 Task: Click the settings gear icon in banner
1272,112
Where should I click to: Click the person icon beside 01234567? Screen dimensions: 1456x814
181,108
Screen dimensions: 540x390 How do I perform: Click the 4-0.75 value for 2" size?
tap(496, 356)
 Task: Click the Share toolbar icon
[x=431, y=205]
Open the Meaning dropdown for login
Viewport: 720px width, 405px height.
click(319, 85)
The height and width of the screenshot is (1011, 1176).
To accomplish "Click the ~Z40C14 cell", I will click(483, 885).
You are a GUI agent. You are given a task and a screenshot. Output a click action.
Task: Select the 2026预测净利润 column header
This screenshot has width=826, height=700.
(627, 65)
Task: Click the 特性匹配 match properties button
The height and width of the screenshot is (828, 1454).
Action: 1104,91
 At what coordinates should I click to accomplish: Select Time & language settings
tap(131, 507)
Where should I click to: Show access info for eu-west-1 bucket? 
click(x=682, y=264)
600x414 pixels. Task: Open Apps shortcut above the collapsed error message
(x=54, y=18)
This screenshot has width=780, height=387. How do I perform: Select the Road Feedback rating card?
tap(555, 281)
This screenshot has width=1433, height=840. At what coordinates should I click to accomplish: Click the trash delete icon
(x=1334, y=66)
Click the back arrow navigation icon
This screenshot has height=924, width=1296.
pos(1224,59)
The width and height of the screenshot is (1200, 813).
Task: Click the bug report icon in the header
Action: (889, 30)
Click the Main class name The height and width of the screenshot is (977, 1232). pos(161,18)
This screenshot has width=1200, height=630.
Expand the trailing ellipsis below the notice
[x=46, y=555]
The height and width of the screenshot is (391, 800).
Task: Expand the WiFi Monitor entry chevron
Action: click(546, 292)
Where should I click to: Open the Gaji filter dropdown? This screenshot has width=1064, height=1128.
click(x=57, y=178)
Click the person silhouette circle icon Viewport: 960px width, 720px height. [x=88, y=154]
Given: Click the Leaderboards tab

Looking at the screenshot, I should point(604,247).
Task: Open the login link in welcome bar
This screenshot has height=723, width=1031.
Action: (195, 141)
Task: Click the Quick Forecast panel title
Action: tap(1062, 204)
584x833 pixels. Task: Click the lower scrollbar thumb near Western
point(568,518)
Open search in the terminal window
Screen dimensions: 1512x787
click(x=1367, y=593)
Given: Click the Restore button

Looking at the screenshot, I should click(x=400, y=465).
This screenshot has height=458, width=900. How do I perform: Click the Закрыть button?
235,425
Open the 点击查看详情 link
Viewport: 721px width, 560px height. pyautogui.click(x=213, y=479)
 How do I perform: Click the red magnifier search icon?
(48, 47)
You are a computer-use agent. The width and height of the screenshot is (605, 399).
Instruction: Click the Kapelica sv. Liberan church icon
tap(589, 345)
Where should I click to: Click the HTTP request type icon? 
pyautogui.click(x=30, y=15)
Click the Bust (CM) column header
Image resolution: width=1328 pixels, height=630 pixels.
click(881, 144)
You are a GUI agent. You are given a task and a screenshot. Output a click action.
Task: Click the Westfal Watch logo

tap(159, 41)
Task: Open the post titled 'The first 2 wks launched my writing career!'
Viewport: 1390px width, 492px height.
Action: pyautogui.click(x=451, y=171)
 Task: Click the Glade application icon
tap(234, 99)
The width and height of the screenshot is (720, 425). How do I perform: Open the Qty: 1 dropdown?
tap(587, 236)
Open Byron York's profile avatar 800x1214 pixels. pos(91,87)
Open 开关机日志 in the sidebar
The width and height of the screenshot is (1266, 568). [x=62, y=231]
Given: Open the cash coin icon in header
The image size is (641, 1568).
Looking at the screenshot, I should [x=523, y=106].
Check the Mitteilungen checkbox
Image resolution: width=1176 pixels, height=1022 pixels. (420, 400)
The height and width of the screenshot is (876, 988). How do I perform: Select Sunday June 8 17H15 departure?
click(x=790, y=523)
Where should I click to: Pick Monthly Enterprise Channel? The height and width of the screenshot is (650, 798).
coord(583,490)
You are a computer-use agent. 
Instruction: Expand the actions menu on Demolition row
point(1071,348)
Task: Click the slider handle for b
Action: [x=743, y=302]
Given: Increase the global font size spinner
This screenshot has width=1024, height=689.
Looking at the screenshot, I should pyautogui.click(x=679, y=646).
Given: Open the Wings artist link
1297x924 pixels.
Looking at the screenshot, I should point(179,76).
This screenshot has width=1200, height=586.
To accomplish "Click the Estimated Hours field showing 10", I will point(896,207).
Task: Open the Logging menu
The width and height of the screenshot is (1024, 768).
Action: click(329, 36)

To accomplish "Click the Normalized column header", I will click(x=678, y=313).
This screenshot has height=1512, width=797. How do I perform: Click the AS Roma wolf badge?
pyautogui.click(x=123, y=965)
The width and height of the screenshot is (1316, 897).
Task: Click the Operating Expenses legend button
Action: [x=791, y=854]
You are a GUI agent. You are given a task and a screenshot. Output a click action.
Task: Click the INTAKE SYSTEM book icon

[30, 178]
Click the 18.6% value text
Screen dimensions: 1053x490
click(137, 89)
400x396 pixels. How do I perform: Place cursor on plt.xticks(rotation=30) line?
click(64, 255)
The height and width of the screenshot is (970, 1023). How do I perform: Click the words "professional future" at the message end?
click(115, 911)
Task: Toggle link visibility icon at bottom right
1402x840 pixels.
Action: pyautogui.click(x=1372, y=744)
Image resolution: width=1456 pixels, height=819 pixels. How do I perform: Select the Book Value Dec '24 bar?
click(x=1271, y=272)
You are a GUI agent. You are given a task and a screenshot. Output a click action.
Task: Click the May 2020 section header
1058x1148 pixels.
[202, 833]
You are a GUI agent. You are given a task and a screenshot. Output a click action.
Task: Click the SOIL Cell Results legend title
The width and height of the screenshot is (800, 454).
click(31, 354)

+-------+

### Exercise instructions:
Reproduce the entries above word for word, starting with the line that contains "This screenshot has width=1200, height=630." and continuing through the line that contains "Looking at the screenshot, I should point(604,247).", with both of those lines included.

### Result of this exercise:
This screenshot has width=1200, height=630.
Expand the trailing ellipsis below the notice
[x=46, y=555]
The height and width of the screenshot is (391, 800).
Task: Expand the WiFi Monitor entry chevron
Action: click(546, 292)
Where should I click to: Open the Gaji filter dropdown? This screenshot has width=1064, height=1128.
click(x=57, y=178)
Click the person silhouette circle icon Viewport: 960px width, 720px height. [x=88, y=154]
Given: Click the Leaderboards tab

Looking at the screenshot, I should point(604,247).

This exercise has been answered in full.